The Company intends to implement the new system incrementally on a regional
basis and currently anticipates that the implementation of the new management
information systems will take at least 18 months. The Company anticipates
expending from $7.0 million to $15.0 million in fiscal 1998 and 1999 to
implement the new management information system, and anticipates funding these
expenditures with cash from operations and borrowings under its credit facility.
Delays or difficulties could be encountered in the implementation process, which
could cause significant disruption in operations, including problems with the
delivery of its products or an adverse impact on its ability to access timely
and accurate financial and operating information and could materially increase
the cost of implementing the new management information system. If the Company
is not successful in implementing its new systems or if the Company experiences
difficulties in such implementation, the Company's operating results could be
materially adversely affected.

    
 
ACQUISITIONS
 
     Acquisitions have represented a significant portion of the Company's growth
strategy, and the Company intends to continue to pursue attractive acquisition
opportunities. Acquisitions involve a number of risks in addition to those
described under "-- Management of Expansion and Consolidation" that could
adversely affect the Company, including the diversion of management's attention,
the integration and assimilation of the operations and personnel of the acquired
companies, the amortization of acquired intangible assets and the potential loss
of key employees of the acquired companies.



                                       13

<PAGE>   14
   

         Customer Concentration; Dependence on Electronics Industry
    

         A small number of customers are currently responsible for a significant
portion of the Company's net sales. In fiscal 1997 and the first three months of
fiscal 1998, the Company's five largest customers accounted for approximately
46% and 61%, respectively, of net sales. Approximately 13% and 11% of the
Company's net sales for fiscal 1997 were derived from sales to Lifescan and U.S.
Robotics, respectively. Approximately 30% and 10% of the Company's net sales for
the first three months of fiscal 1998 were derived from sales to Ericsson and
Advanced Fibre Communications, respectively. The Company anticipates that a
small number of customers will continue to account for a large portion of its
net sales as it focuses on strengthening and broadening relationships with
leading OEMs.
 
         The composition of the group comprising the Company's largest customers
has varied from year to year, and there can be no assurance that the Company's
principal customers will continue to purchase products and services from the
Company at current levels, if at all. For example, the Company expects that its
sales to Global Village Communications in fiscal 1998 will be significantly
lower than in recent periods. Significant reductions in sales to any of these
customers, or the loss of one or more major customers, would have a material
adverse effect on the Company. The Company generally does not obtain firm
long-term volume purchase commitments from its customers, and over the past few
years has experienced reduced lead-times in customer orders. In addition,
customer contracts can be canceled and volume levels can be changed or delayed.
The timely replacement of canceled, delayed, or reduced contracts with new
business cannot be assured. These risks are exacerbated because a majority of
the Company's sales are to customers in the electronics industry, which is
subject to rapid technological change and product obsolescence. The factors
affecting the electronics industry in general, or any of the Company's major
customers in particular, could have a material adverse effect on the Company.

         Competition

         The electronics contract manufacturing industry is extremely
competitive and includes hundreds of companies, several of whom have achieved
substantial market share. Current and prospective customers also evaluate the
Company's capabilities against the merits of internal production. In addition,
in recent years the electronics contract manufacturing industry has attracted a
significant number of new entrants, including large OEMs with excess
manufacturing capacity, and many existing participants, including the Company,
have substantially expanded their manufacturing capacity by expanding their
facilities and adding new facilities. In the event of a decrease in overall
demand for contract manufacturing services, this increased capacity could result
in substantial pricing pressures, which could adversely affect the Company's
operating results. Certain of the Company's competitors, including Solectron
Corporation and SCI Systems, have substantially greater manufacturing,
financial, research and development and marketing resources than the Company.

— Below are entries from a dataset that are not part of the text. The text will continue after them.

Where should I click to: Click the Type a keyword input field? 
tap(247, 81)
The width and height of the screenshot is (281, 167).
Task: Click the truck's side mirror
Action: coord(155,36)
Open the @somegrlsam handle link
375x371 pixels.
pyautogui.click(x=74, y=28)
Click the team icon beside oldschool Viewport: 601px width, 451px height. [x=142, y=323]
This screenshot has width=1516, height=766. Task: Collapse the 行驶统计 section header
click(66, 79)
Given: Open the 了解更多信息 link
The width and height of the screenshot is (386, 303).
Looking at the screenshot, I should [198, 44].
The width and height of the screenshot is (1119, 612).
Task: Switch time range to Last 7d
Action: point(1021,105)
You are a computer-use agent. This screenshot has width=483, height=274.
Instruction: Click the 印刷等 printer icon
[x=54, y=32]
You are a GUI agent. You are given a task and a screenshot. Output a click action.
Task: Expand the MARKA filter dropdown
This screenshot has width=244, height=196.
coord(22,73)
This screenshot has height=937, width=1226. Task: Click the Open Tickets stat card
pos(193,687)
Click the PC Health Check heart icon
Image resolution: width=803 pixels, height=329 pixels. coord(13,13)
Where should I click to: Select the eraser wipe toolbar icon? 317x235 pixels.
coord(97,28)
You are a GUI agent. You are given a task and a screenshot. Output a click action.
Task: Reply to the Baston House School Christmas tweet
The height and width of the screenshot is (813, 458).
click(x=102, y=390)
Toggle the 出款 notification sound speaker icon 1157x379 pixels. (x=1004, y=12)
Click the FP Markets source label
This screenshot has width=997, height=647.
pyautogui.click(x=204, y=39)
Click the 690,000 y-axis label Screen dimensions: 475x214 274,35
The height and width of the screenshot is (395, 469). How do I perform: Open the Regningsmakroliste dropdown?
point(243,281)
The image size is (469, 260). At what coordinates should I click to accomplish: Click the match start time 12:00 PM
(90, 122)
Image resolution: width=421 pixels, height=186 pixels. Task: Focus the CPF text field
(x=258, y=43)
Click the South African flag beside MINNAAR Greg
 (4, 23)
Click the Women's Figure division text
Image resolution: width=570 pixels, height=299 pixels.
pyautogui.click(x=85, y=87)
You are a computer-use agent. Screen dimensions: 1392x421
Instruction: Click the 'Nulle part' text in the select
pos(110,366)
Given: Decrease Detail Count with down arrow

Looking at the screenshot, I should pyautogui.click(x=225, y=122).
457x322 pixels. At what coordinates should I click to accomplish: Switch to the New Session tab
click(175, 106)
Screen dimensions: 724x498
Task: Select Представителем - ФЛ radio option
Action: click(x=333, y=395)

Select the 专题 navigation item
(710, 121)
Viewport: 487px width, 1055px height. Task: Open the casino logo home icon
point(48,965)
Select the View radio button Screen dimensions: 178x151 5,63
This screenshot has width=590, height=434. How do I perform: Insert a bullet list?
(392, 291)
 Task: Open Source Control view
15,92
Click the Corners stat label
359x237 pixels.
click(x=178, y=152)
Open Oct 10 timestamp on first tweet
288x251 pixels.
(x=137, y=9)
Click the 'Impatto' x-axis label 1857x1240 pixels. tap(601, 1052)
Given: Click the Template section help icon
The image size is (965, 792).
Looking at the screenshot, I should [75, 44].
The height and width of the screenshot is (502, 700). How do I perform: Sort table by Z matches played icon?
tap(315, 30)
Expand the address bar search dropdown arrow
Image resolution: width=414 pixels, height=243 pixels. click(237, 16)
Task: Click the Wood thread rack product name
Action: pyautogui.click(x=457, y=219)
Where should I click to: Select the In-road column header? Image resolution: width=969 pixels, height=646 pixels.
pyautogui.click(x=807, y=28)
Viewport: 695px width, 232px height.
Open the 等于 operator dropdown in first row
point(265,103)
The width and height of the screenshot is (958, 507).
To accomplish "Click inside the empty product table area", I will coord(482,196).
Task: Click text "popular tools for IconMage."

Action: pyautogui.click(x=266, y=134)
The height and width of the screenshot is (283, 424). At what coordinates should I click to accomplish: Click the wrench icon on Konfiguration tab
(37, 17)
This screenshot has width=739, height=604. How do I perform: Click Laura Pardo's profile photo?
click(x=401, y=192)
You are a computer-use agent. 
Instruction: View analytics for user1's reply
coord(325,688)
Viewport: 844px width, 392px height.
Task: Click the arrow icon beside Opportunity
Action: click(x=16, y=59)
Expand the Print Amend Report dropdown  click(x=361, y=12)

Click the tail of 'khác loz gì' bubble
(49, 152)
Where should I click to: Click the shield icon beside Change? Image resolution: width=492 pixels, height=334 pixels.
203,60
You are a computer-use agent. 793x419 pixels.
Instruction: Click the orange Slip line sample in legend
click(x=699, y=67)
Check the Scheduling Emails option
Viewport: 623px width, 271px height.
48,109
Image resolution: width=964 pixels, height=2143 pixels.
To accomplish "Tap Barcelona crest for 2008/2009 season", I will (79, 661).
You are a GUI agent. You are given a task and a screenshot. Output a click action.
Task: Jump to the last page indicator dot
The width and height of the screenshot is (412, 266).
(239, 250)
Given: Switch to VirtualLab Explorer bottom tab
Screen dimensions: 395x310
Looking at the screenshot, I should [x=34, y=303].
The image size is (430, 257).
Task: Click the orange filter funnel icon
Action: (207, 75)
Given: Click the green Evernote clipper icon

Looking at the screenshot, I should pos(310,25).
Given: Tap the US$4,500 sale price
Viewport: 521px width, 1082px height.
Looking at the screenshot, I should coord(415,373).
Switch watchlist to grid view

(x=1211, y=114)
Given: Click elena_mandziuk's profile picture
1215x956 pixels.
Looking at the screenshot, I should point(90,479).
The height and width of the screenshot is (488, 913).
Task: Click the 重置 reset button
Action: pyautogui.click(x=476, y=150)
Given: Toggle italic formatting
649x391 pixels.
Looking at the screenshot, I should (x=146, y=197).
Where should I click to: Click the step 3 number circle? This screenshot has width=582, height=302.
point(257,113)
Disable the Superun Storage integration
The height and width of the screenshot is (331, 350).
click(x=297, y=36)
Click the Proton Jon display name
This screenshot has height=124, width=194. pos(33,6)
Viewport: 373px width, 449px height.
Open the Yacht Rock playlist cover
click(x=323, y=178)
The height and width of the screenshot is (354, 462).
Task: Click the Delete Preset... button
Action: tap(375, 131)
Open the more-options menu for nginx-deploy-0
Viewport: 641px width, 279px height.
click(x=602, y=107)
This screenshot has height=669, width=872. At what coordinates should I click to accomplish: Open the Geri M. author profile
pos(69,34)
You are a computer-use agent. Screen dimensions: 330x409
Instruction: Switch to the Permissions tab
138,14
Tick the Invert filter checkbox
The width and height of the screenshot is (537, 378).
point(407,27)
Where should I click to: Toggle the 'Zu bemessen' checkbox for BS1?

         Risks of International Operations

         The geographical distances between Asia, the United States and Europe
create a number of logistical and communications challenges. Because of the
location of manufacturing facilities in a number of countries, the Company is
affected by economic and political conditions in those countries. In particular,
the Company's operations and assets are subject to significant political,
economic, legal and other uncertainties in China and Mexico, where the Company
is substantially expanding its operations, as well as in Hong Kong, where the
Company maintains certain





                                       14
<PAGE>   15

administrative and procurement operations. The Company's net sales derived from
operations outside of the United States was $148.4 million in the three months
ended June 30, 1997, $50.0 million of which was derived from operations in Hong
Kong and China. Changes in policies by the U.S. or foreign governments resulting
in, among other things, increased duties, higher taxation, currency conversion
limitations, restrictions on the transfer of funds, limitations on imports or
exports, or the expropriation of private enterprises could also have a material
adverse effect on the Company.

         Currency Fluctuations

         While Flextronics transacts business predominantly in U.S. dollars and
most of its revenues are collected in U.S. dollars, a portion of Flextronics'
costs such as payroll, rent and indirect operation costs, are denominated in
other currencies such as Singapore dollars, Swedish kronor, Hong Kong dollars,
Malaysian ringgit, British pounds sterling and Chinese renminbis. Historically,
fluctuations in foreign currency exchange rates have not resulted in significant
exchange losses to the Company. Following the consummation of the Ericsson
Transaction, a significant portion of the Company's business has been, and the
Company expects will continue to be, conducted in Swedish kronor. Changes in the
relation of these and other currencies to the U.S. dollar will affect the
Company's cost of goods sold and operating margins and could result in exchange
losses. The Company has historically not actively engaged in substantial
exchange rate hedging activities and unless such activities are successfully
implemented, the Company will be subject to significantly greater exchange rate
fluctuation risk following the Ericsson Transaction. There can be no assurance
that the Company will implement any hedging techniques or that if it does so,
that such techniques will be successful.


















                                       15
<PAGE>   16

                           PART II - OTHER INFORMATION

Items 1 through 5.  Not applicable.

Item 6.  Exhibits and Reports on Form 8-K.

     (a) Exhibits:

         (11.1)   Statement re:  computation of earnings per share.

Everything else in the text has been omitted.